Ted Oliver is an agent with the CIA.
He represents an interesting style of operative from the kind usually seen in this compendium. There are numerous operatives who are rebels, who angered their superiors but, because they get the job done, are tolerated and even begrudgingly respected. Oliver is not one of those. He usually gets the job done but when he messes up, as he has before the start of the series, he is demoted and almost sacked.
When we first meet Oliver, he is teaching a course at the Academy, put there because the senior officials do not know what to do with him after a messy ending to a previous assignment. He had not done anything wrong or illegal; the mission just did not end nicely. Reluctant to put him back in the field, they decide to make him an instructor. While his actual transgressions are kept quiet, the fact that they exist is not a secret and all his students know he was being "punished" and they want to know why.

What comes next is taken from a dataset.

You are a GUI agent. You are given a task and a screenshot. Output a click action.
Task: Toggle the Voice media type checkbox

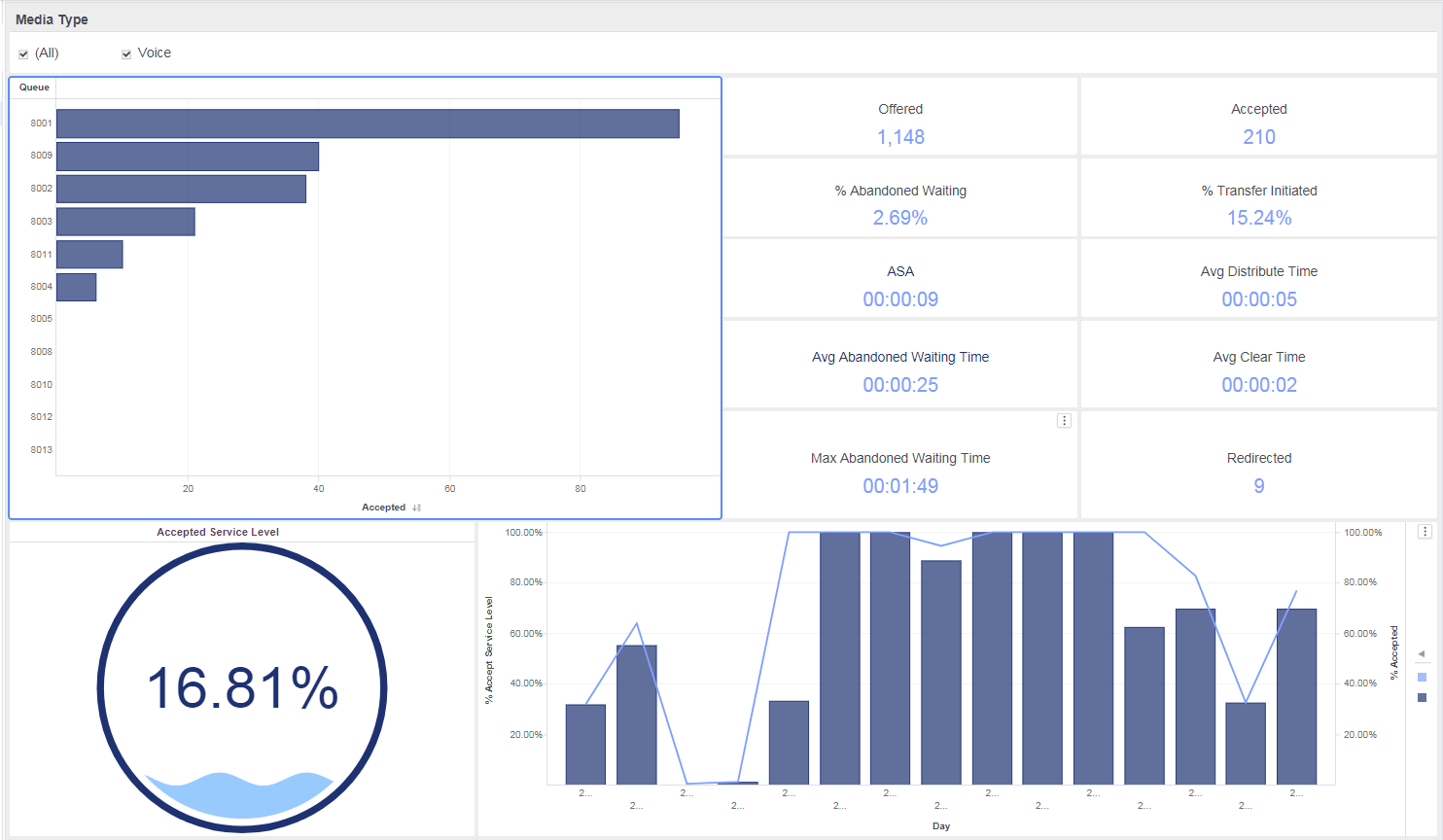coord(126,54)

Redemption, of a sort, comes soon when a case with his name on it, literally, comes along and Oliver is 'allowed' back in action, this time in Mexico where he will shortly become the ranking case officer. No one really expects Oliver to not mess it up. But it is Mexico so 'what is the worst that can happen?'
The Agency seems to have forgotten that Mexico is our neighbor. And Oliver is not a screw-up, the previous mission notwithstanding. He is a darn good operative when the chips are down and, unfortunately for Oliver, they seem to be down a great deal.
And when by a miracle (in the eyes of his bosses) he is successful, keeping him in Mexico seems a win on several levels.